__Exercise data__:
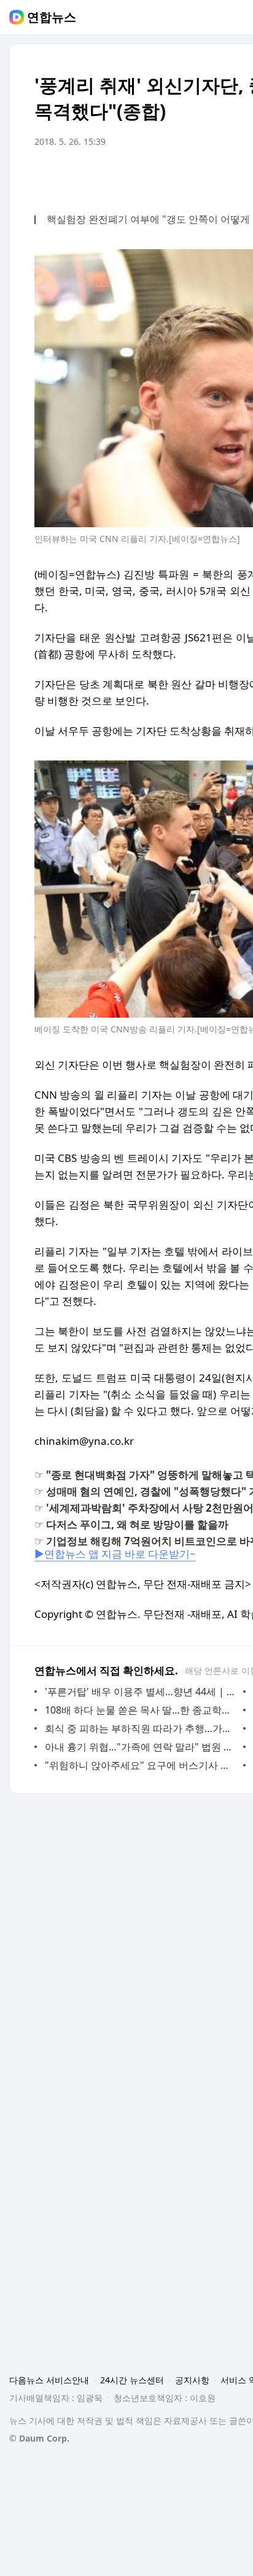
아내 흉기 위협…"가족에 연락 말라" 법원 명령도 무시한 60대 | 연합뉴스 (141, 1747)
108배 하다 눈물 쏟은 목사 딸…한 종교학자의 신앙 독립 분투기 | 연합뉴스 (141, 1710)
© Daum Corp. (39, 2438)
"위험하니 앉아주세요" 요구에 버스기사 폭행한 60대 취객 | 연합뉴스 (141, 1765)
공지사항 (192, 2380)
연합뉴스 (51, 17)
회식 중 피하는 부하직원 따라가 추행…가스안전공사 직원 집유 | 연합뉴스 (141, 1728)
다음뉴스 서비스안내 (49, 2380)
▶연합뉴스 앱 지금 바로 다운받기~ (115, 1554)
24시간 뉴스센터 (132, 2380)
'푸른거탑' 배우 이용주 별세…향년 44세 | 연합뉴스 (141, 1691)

__Action item__: The material above is to be repeated word for word, with no images kept.

__Written response__:
아내 흉기 위협…"가족에 연락 말라" 법원 명령도 무시한 60대 | 연합뉴스 (141, 1747)
108배 하다 눈물 쏟은 목사 딸…한 종교학자의 신앙 독립 분투기 | 연합뉴스 (141, 1710)
© Daum Corp. (39, 2438)
"위험하니 앉아주세요" 요구에 버스기사 폭행한 60대 취객 | 연합뉴스 (141, 1765)
공지사항 (192, 2380)
연합뉴스 (51, 17)
회식 중 피하는 부하직원 따라가 추행…가스안전공사 직원 집유 | 연합뉴스 (141, 1728)
다음뉴스 서비스안내 (49, 2380)
▶연합뉴스 앱 지금 바로 다운받기~ (115, 1554)
24시간 뉴스센터 (132, 2380)
'푸른거탑' 배우 이용주 별세…향년 44세 | 연합뉴스 (141, 1691)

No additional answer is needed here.